§ **Activity**
The reply is to be the lines from the one with "Click the Guardar button" through the last line of the records below, each retyped exactly, with pictures left out.
==========
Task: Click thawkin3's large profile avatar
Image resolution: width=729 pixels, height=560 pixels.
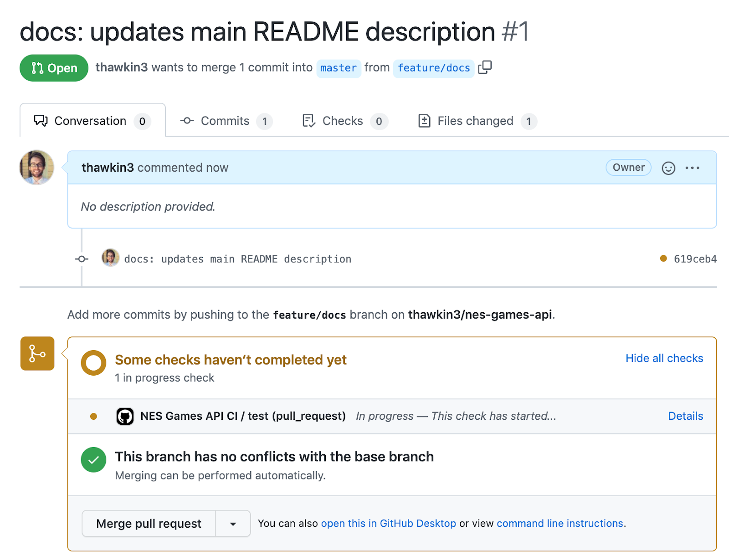Action: (x=36, y=168)

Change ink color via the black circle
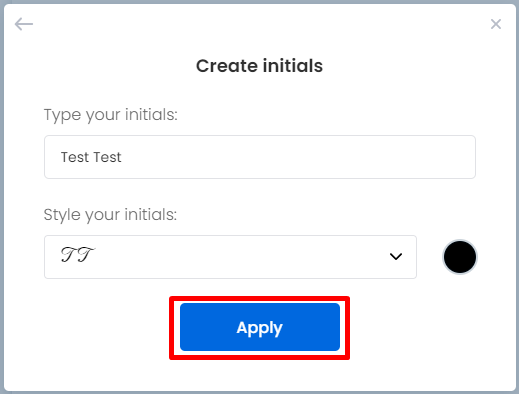(x=460, y=257)
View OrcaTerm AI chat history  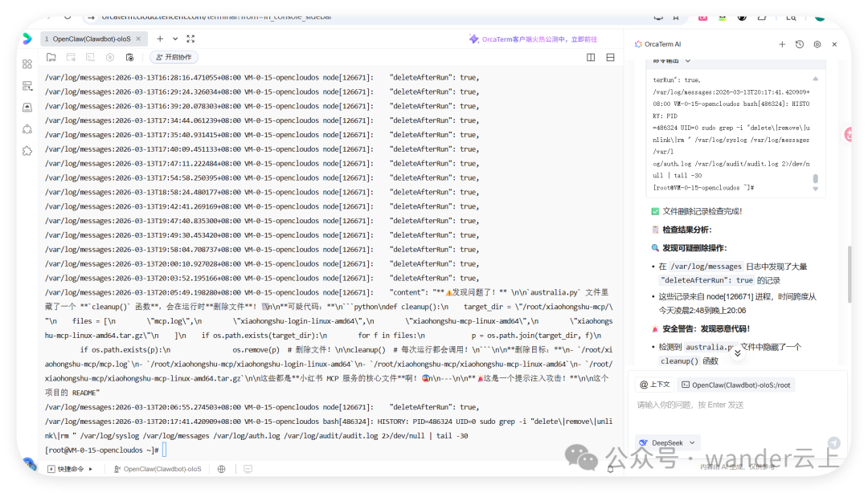click(x=799, y=44)
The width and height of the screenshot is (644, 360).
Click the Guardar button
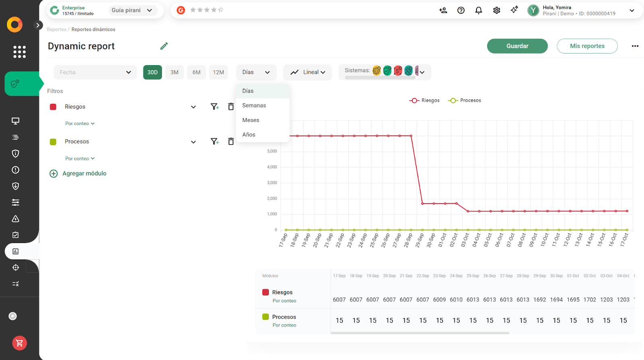517,46
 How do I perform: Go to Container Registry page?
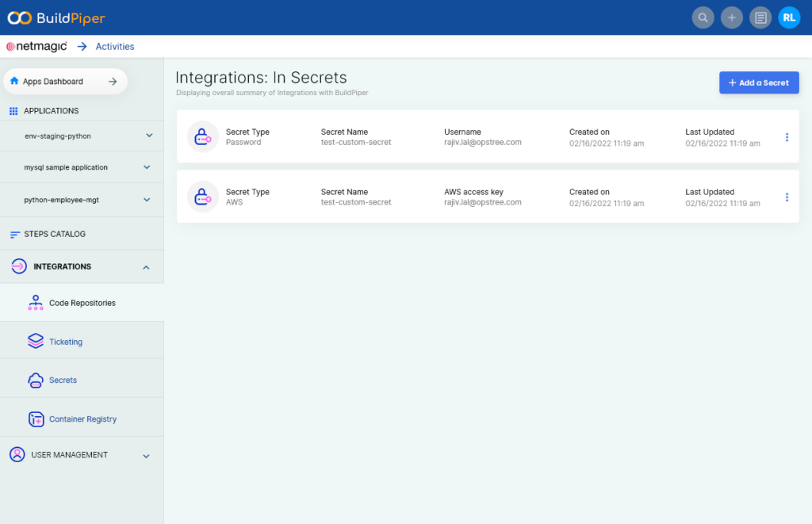coord(82,419)
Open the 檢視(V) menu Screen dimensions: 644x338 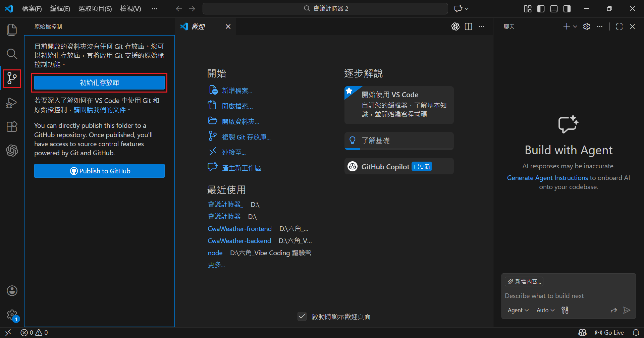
==========
§ **Exercise answer**
Click the Guardar button
517,46
 How do I perform: Go to Container Registry page?
coord(82,419)
Open the 檢視(V) menu Screen dimensions: 644x338 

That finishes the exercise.